Enter lithium. Although the mood-stabilizing mineral doesn’t help everyone with bipolar disorder, for many, results are remarkable. Functionally, the amygdala acts healed.
But what happens to it physically? Can lithium actually reverse the organ’s structural damage? Pamela Mahon, whose specialty combines neuroimaging and genetics, aims to find out. AS part of Project Match, a broad effort to help people with bipolar disorder find the best medication as quickly as possible, Mahon is surveying brain MRIs from each new patient who joins the study. “We’ll be comparing the images of those who respond well to lithium with those who don’t,” she says.

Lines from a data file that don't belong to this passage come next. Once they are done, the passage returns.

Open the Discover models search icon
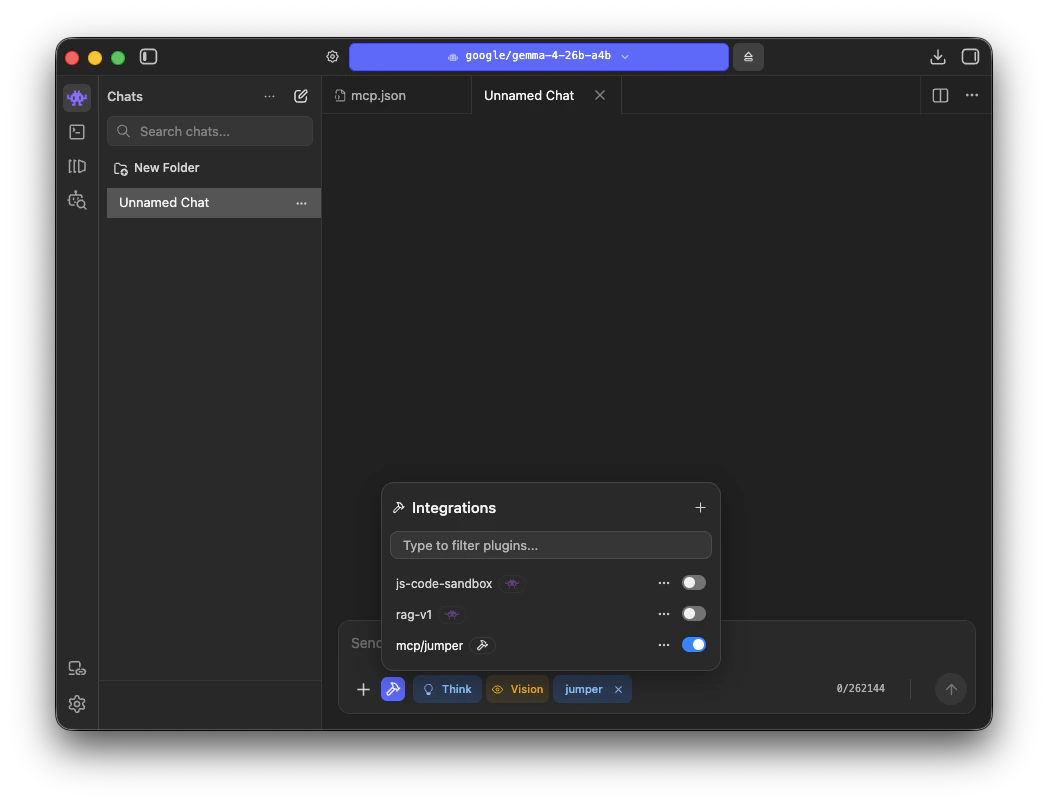The width and height of the screenshot is (1048, 804). pyautogui.click(x=77, y=200)
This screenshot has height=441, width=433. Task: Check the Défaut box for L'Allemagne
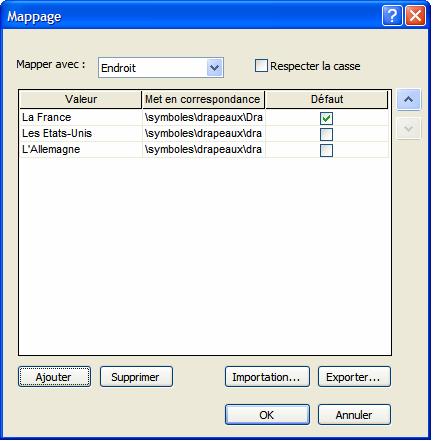[326, 150]
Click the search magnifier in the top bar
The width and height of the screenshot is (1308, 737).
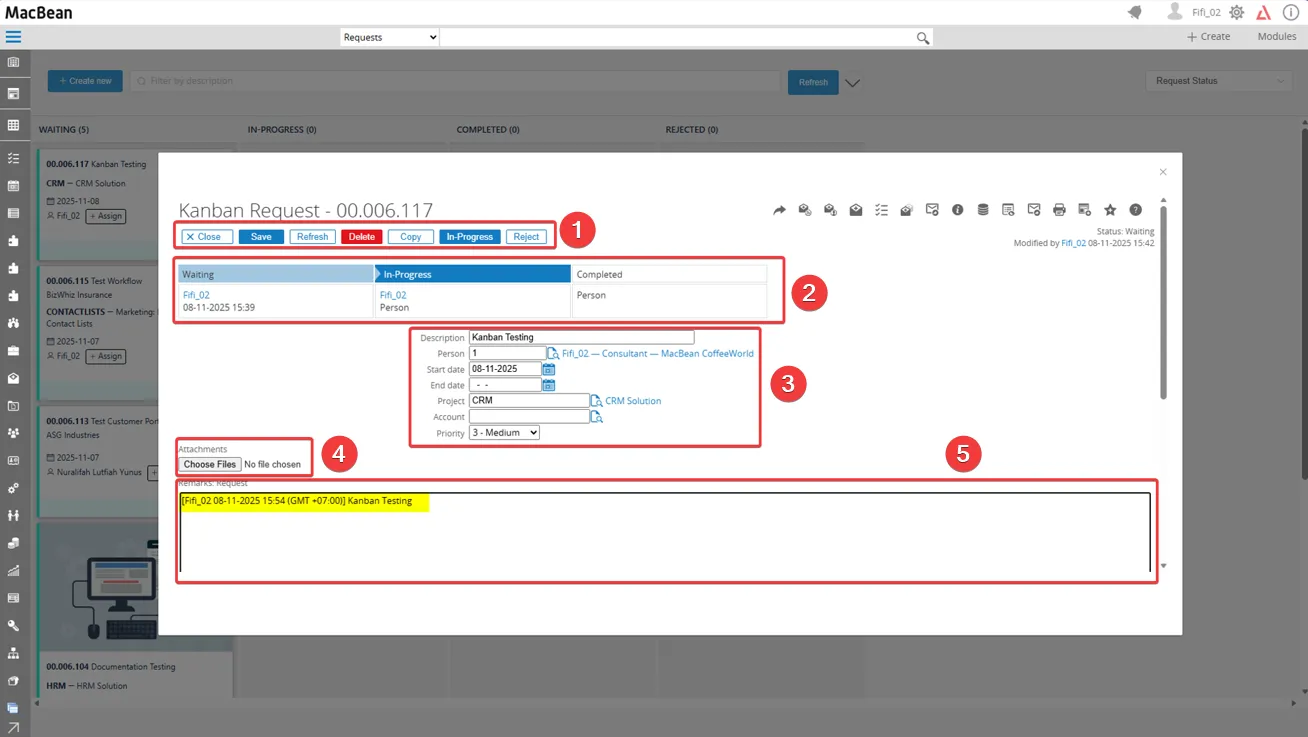tap(922, 36)
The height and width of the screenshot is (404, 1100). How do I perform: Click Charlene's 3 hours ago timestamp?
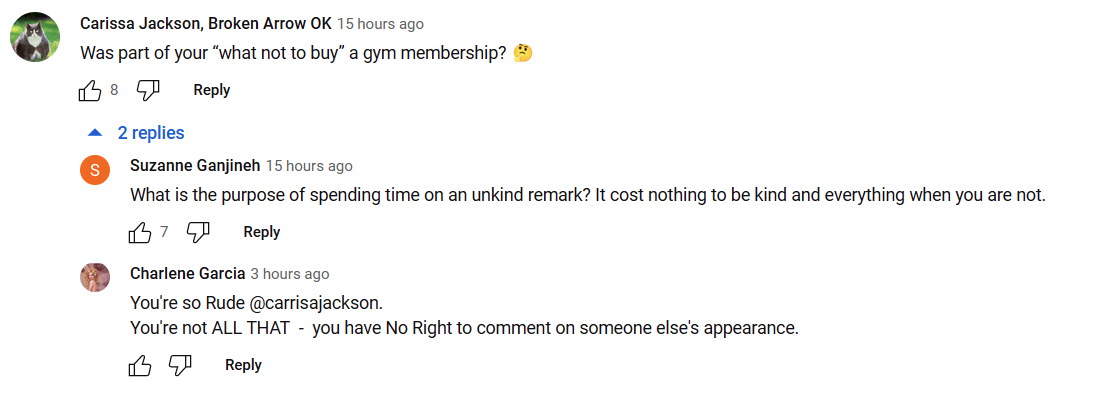tap(290, 274)
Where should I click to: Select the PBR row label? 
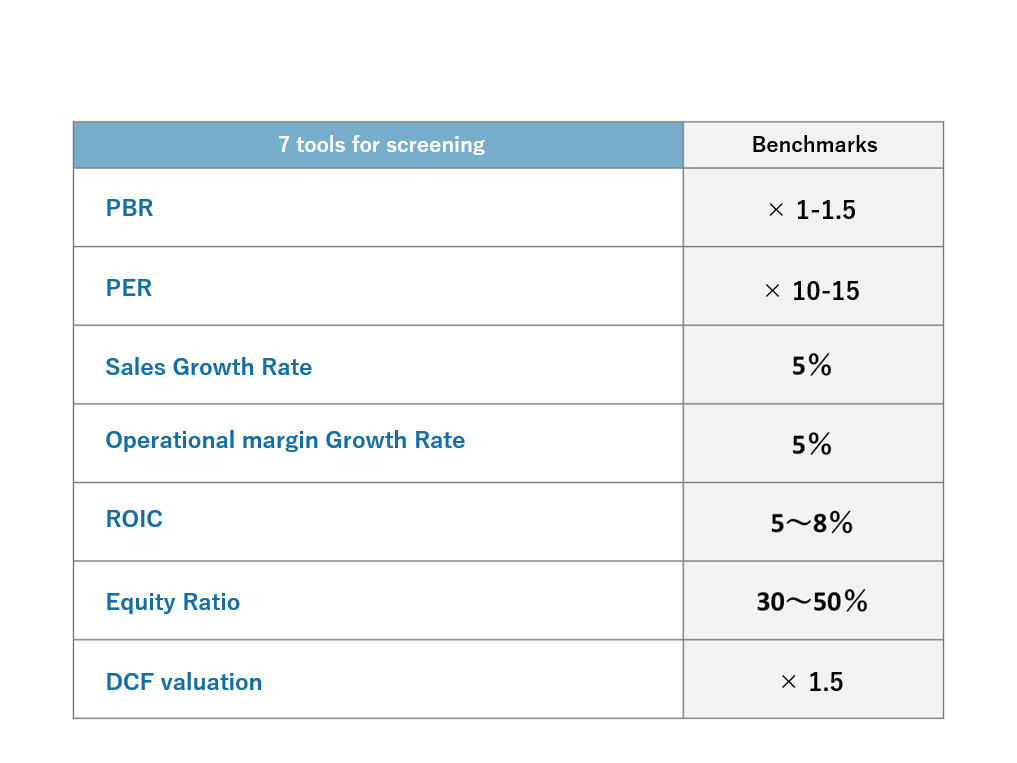click(x=130, y=209)
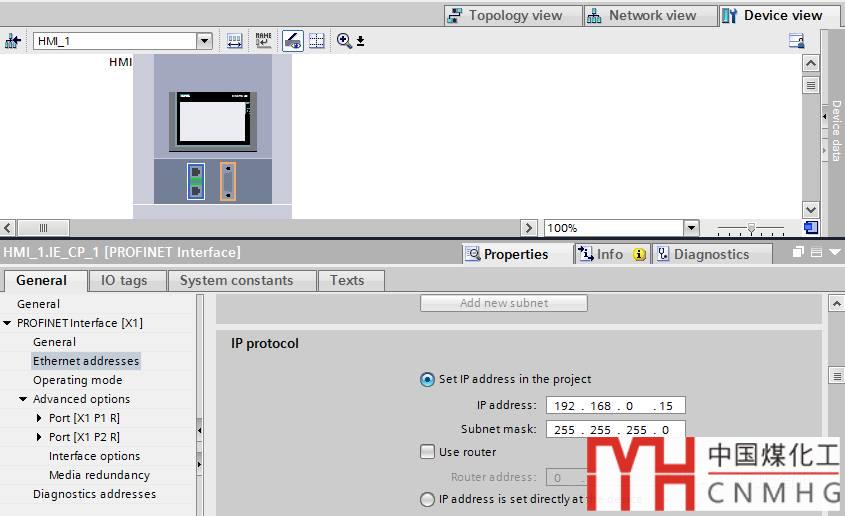Select the orange-highlighted interface port on HMI device

[228, 181]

The hypothesis is that the amygdala will plump out to normal size in people helped by the drug.
At the same time, Mahon’s colleagues are doing animal studies and analyzing patients’ DNA sequences, combing for genetic clues that signal who will be a lithium responder.
The next step, she says, will be to match the genetic variations with any physical differences the images reveal. “If things work out, that will let us connect the genes, ultimately, to the mechanisms of bipolar disorder itself. You’re linking gene to brain understanding disease.”
But a clinical benefit could come sooner. With positive results—admittedly a leap, at this point—and more medications tested, comes a prize: a set of genetic markers packaged as a routine lab test. A blood sample could tell physicians if lithium or Depakote is better to even out a patient moods. More studies could tailor antidepressants—Prozac? Effexor? Wellbutrin?—to a person’s brain chemistry. Hitting that goal would change the face of mental illness worldwide.
Hopkins Medicine Fall 2011 (used by permission)
As someone who himself has thrashed about with and from plenty of antidepressants, lithium, Depakote, and now stabilized on Trileptal, wouldn’t it have been preferable to have utilized genetic techniques to or away from lithium, often regarded as the “gold standard” of mood stabilizers. Likewise, down the pike, such investigators may find a superior route to the right antidepressant for those with unipolar mood challenges. We are all hopeful for a smoother journey to peace and tranquility, perhaps going first class rather than coach.